Weber, con una rara y amplia sonrisa en su rostro, levantó su copa. El ruido de la sala disminuyó, todos los ojos fijos en ellos.
«HE pronunciado MUUUCHOS discursos en mi VIDA…», comenzó Weber, su voz arrastrándose. «He entregado medallas. He leído elegías. Pero… PERO NUNCA he tenido más honor que al proponer este brindis». Se giró hacia Brenna. «Por la mujer cuya mente es más afilada que su hacha. Por la investigadora que no siguió las órdenes, sino las pistas. Por la soldado que luchó no solo con furia, sino con la lógica más fría que he visto JAMÁS». Hizo una pausa. «Un brindis… ¡POR LA CHICA QUE ROMPIÓ EL SISTEMA CON UN SOLO DEDO! ¡UN BRINDIS! ¡UN BRINDIS CARAJO! ¡ES UNA ORDEN! ¡O LOS VOY A MATAR A TODOS!».
La multitud estalló. Un rugido de pura euforia sacudió el lugar. Copas se alzaron. Gritos llenaron el aire. Antes de que Brenna pudiera protestar, se vio levantada en hombros por Weber y todo el arsenal de veteranos, izada por encima de la multitud como un trofeo de guerra.

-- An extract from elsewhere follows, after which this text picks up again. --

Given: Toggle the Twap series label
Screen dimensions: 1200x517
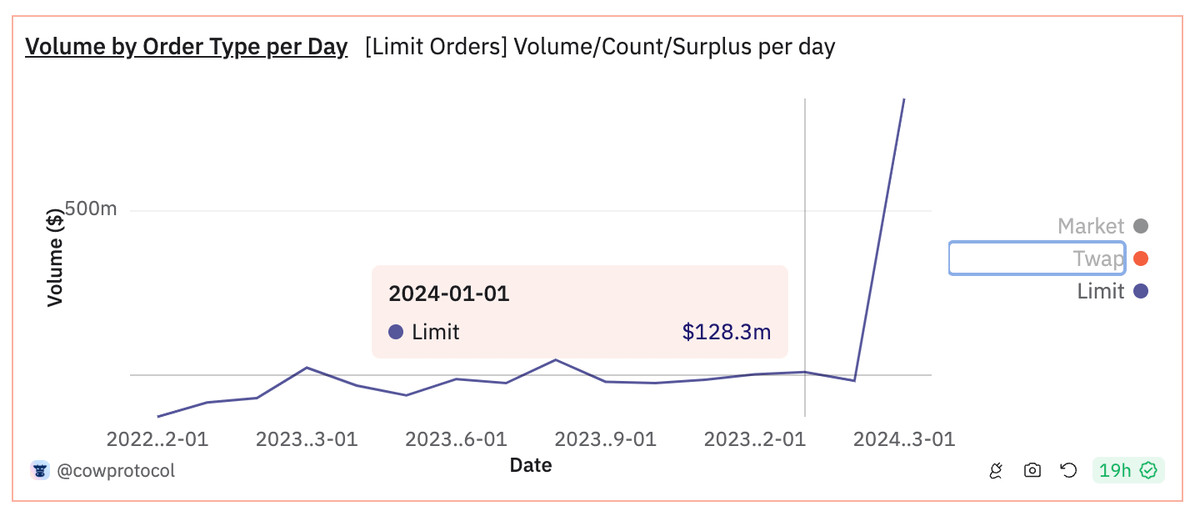Looking at the screenshot, I should point(1098,259).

«¡BRENNA! ¡BRENNA! ¡BRENNA!», coreaban, su nombre un unísono que retumbaba en las paredes.
Y ella, por primera vez, no supo qué hacer. Miró a la marea de rostros que la aclamaban. No eran sus camaradas. Eran su gente. Vio la gratitud, la alegría. Y en su rostro, normalmente una máscara de caos y sarcasmo, se dibujó una expresión que nadie le había visto nunca. Una mezcla de una incomodidad casi dolorosa, un orgullo que no sabía que podía sentir y una genuina y abrumadora sorpresa. La depredadora solitaria había sido, contra toda su voluntad, adoptada por la manada. Y quizás, solo quizás, no era tan terrible.
Del sonido ensordecedor de la celebración hubo un silencio absoluto de un ascensor en descenso.
El único sonido era el zumbido casi inaudible de los motores electromagnéticos y el clic rítmico, metronómico, de los números de nivel descendiendo en una pantalla digital. El reflejo estaba fijo en la figura imponente del Arcante del Juicio, que había sido el catalizador de la rebelión, ahora se movía de nuevo en la oscuridad, lejos de las celebraciones que él mismo había hecho posibles. El ascensor no se detuvo en los niveles de mando, ni en los de investigación. Siguió bajando. Pasó el Nivel de Archivos Profundos. Pasó el Nivel de Contención de Artefactos. Y siguió.